**THE INPUT**

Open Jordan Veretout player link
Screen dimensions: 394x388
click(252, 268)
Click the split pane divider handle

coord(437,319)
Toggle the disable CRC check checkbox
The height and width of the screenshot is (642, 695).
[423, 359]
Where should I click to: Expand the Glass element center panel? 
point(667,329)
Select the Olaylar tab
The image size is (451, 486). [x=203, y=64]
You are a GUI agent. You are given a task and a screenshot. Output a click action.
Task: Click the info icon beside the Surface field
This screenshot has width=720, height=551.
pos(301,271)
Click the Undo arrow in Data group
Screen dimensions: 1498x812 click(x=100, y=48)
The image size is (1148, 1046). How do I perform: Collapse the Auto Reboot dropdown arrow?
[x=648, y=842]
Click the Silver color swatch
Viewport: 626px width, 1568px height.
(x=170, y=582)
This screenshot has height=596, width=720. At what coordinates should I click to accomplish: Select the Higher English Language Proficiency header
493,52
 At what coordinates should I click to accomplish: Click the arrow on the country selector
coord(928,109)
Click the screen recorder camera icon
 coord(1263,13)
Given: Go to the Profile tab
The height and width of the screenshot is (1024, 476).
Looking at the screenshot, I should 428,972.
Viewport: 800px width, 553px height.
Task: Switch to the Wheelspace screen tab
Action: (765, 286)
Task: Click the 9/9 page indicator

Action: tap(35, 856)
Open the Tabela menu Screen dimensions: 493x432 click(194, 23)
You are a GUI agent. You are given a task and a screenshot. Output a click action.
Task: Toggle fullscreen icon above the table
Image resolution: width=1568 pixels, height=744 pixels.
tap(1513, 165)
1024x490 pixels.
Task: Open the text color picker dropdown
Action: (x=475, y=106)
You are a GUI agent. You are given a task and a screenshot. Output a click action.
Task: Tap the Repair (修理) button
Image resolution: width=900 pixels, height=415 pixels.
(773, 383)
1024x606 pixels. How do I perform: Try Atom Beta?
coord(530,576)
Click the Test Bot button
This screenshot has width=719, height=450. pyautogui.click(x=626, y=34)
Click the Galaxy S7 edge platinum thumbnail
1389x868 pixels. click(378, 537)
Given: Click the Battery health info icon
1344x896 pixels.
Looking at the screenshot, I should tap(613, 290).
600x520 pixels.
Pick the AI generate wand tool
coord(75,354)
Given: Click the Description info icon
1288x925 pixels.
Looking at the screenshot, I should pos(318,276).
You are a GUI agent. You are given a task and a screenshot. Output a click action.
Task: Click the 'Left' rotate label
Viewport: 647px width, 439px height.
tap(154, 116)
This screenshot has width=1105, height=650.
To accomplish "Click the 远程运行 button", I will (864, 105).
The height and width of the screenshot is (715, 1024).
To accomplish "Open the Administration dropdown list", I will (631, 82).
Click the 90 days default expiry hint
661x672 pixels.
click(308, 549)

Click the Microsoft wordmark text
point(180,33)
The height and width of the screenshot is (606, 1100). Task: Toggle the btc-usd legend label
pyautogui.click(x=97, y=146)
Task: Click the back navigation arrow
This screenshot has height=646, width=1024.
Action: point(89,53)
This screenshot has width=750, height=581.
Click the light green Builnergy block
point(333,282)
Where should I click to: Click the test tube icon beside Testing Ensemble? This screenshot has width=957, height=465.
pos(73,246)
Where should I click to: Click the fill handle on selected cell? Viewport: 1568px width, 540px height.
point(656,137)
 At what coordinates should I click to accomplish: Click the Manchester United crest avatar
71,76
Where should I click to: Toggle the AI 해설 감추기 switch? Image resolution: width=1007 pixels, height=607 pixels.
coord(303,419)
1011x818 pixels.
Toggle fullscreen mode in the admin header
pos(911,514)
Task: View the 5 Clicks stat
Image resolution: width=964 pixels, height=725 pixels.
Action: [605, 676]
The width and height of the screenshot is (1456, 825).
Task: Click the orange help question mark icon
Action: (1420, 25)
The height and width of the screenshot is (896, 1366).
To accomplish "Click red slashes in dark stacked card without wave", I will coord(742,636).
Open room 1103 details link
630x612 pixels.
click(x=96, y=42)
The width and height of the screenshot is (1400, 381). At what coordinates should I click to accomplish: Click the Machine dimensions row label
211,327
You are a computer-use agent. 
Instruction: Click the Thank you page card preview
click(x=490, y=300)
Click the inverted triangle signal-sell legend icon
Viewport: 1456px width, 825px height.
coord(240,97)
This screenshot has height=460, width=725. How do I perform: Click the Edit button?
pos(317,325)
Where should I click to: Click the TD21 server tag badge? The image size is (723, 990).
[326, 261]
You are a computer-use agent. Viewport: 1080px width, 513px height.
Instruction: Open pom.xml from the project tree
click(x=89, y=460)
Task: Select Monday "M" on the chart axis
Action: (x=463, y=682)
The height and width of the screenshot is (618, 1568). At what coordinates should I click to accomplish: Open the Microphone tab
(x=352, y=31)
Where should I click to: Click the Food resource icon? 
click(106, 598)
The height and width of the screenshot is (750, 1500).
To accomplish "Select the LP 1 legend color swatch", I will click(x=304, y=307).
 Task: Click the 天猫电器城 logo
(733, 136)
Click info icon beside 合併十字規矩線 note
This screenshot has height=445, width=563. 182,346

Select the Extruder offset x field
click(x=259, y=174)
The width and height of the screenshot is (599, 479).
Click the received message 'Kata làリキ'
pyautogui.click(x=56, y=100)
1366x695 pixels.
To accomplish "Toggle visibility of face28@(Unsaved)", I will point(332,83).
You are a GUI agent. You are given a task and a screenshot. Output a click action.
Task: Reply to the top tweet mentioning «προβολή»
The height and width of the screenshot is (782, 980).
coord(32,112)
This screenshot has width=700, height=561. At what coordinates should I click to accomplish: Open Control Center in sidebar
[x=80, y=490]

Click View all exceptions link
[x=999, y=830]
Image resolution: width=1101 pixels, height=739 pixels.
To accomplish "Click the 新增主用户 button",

**WHAT YOU WILL DO**
Extract, please, the lines from the start of the entries above through the one with "Given: Click the Battery health info icon", both included, reproducing each exactly and adding nothing.

**SOLUTION TO THE EXERCISE**
Open Jordan Veretout player link
Screen dimensions: 394x388
click(252, 268)
Click the split pane divider handle

coord(437,319)
Toggle the disable CRC check checkbox
The height and width of the screenshot is (642, 695).
[423, 359]
Where should I click to: Expand the Glass element center panel? 
point(667,329)
Select the Olaylar tab
The image size is (451, 486). [x=203, y=64]
You are a GUI agent. You are given a task and a screenshot. Output a click action.
Task: Click the info icon beside the Surface field
This screenshot has width=720, height=551.
pos(301,271)
Click the Undo arrow in Data group
Screen dimensions: 1498x812 click(x=100, y=48)
The image size is (1148, 1046). How do I perform: Collapse the Auto Reboot dropdown arrow?
[x=648, y=842]
Click the Silver color swatch
Viewport: 626px width, 1568px height.
(x=170, y=582)
This screenshot has height=596, width=720. At what coordinates should I click to accomplish: Select the Higher English Language Proficiency header
493,52
 At what coordinates should I click to accomplish: Click the arrow on the country selector
coord(928,109)
Click the screen recorder camera icon
 coord(1263,13)
Given: Go to the Profile tab
The height and width of the screenshot is (1024, 476).
Looking at the screenshot, I should 428,972.
Viewport: 800px width, 553px height.
Task: Switch to the Wheelspace screen tab
Action: (765, 286)
Task: Click the 9/9 page indicator

Action: tap(35, 856)
Open the Tabela menu Screen dimensions: 493x432 click(194, 23)
You are a GUI agent. You are given a task and a screenshot. Output a click action.
Task: Toggle fullscreen icon above the table
Image resolution: width=1568 pixels, height=744 pixels.
tap(1513, 165)
1024x490 pixels.
Task: Open the text color picker dropdown
Action: (x=475, y=106)
You are a GUI agent. You are given a task and a screenshot. Output a click action.
Task: Tap the Repair (修理) button
Image resolution: width=900 pixels, height=415 pixels.
(773, 383)
1024x606 pixels. How do I perform: Try Atom Beta?
coord(530,576)
Click the Test Bot button
This screenshot has width=719, height=450. pyautogui.click(x=626, y=34)
Click the Galaxy S7 edge platinum thumbnail
1389x868 pixels. click(378, 537)
Given: Click the Battery health info icon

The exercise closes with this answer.